Good tender bid documents
What’s the function of a good finished tender bid document or contract sales proposal? First it must win the contract at a good price and on good terms. The winner takes all for better or worse.
Second it must show a clear knowledge of the technology and skills needed, and the traps that lurk to catch the unwary penny-pinching buyer. These days far too many cut-price bids with poor outcomes win public contracts.
So to get your contract bids functioning as best they possibly can, what form should they take? I see five tests for good form.
- The bid must follow not only every detail of the buyer’s specification. It must also perform as though the specs were written by an expert team – a rarity with your typical government Request For Tender documents. Most public contracts fail quickly due to so many ignored faults in their contract specs. So the bid must point out pitfalls overlooked in the RFT and explain how this bidder will recognise and overcome them.

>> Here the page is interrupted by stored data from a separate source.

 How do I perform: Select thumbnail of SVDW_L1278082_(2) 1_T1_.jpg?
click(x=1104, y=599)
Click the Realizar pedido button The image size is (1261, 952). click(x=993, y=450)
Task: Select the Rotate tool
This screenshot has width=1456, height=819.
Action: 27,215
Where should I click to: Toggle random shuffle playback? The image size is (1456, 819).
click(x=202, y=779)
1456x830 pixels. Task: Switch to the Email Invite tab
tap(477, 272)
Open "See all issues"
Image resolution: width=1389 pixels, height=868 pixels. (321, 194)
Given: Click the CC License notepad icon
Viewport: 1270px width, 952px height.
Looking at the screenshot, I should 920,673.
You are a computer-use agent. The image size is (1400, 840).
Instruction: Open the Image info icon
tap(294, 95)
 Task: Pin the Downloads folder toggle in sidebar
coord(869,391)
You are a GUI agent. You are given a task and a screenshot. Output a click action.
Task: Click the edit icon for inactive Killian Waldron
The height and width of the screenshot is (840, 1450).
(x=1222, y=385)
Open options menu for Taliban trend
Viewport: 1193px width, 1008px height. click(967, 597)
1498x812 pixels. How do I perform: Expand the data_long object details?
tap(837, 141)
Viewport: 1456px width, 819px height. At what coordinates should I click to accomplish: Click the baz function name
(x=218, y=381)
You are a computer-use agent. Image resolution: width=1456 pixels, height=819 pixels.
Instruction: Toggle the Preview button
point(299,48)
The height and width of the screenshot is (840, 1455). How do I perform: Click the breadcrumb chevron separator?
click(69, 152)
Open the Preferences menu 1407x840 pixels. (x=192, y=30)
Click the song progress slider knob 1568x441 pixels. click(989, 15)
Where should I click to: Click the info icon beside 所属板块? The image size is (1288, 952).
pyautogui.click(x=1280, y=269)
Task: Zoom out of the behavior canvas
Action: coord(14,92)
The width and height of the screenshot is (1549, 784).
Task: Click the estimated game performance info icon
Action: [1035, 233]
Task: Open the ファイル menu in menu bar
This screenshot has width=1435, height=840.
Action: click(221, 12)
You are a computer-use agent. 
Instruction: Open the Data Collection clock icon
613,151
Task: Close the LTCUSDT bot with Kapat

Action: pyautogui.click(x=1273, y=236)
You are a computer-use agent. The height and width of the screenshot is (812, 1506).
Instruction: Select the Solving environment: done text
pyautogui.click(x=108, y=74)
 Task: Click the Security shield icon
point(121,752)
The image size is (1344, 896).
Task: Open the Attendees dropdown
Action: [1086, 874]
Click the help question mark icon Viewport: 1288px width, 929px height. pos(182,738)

- From cover to appendix, the bid document must be faultless as regards style, readability, completeness and clarity. No rubbish cover, mistakes or omissions. No key strengths omitted or hidden in the fine print.
- The cover, covering letter and Executive Summary must sing from the same song sheet. In a good tender bid document there will be no weak or boring mixed messages. No vague or irrelevant assertions.
Competitive strategy must raise eyebrows
- The song sheet (derived from a brilliant competitive strategy) must raise eyebrows and draw the reader in. The document will clearly explain and illustrate the bidder’s strengths. It will describe how to overcome all the traps that lie in wait from when this contract gets going until long after the main work is done.
- Each step of the bid planning and production process must be standardised to weed out mistakes, variations and hassle, excess time, labour and cost.
Bottom line: Work out the details of what you see as the function of your tender bid documents and favoured supplier proposals. No point in winning if that will bring a heap of problems. Then work out the form each and every bid will need to take to perform its function. Expect many surprises.